With its booming economy, Peru is an obvious destination. But enterprising Spaniards are heading all over the region, including less obvious countries such as Bolivia and Ecuador.

And in doing so, they are also helping to boost their own country’s economy. In 2012, Spaniards in Latin America and the Caribbean sent $2.4 billion of remittances home, making up a whopping 53 percent of the EU total, according to the recent report.

That makes Spain comparable to many Latin American nations, such as El Salvador, Honduras, Guatemala, and Brazil, which receive similar orders of remittances from millions of citizens abroad, including in the United States.

Interestingly, Spain's remittances are way ahead of Argentina's. The South American country received $526 million in 2012, despite a wave of emigrants heading everywhere from Mexico to Australia in the early 2000s after enduring an economic crisis about as bad as the one Greece has been suffering through.

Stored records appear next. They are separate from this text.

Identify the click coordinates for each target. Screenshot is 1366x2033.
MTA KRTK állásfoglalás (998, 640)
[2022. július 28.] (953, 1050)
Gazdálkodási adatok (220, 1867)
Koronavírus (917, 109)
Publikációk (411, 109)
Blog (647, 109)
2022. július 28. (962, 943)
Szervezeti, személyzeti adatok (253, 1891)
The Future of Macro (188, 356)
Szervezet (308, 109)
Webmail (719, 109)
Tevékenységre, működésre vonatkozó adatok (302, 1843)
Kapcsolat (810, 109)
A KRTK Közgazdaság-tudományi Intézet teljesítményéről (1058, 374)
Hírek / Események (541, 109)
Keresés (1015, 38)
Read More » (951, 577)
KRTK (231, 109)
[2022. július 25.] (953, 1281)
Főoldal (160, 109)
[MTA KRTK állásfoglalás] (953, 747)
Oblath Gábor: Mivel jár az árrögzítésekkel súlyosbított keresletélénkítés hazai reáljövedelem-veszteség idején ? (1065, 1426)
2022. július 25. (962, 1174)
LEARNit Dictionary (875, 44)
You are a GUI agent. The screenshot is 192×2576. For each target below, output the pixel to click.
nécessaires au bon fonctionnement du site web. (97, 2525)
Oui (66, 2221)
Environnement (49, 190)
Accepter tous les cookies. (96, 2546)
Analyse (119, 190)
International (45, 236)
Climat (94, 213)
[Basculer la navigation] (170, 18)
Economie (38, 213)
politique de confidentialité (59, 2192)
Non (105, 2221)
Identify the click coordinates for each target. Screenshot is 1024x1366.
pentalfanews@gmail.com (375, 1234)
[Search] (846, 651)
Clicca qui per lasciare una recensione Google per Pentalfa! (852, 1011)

Yet despite the shared language, adjusting can be hard for Spanish transplants. In most of Latin America, the quality public healthcare and education systems that most Europeans take for granted don’t exist.

Plus Latin America is statistically the world’s most violent region, while Europe is its safest.

“There is a cultural shock,” says Bustinduy. “Peru has incredible food, and such diversity in its landscapes. But the traffic is just disastrous.

“For a European, it takes some getting used to that the cars don’t stop when you are crossing the street. It makes you despair. The extreme classism is also tough. In Spain, of course you have rich and poor, but not like here.”

But there are positives too. Garcia, for example, admires how Peruvians still value family and respect the elderly in a way that, she feels, is being lost in Spain.

“Living in a different country teaches you so much,” says Garcia. “It opens your mind and you realize that things that you always thought were normal, or common sense, can be done a different way.”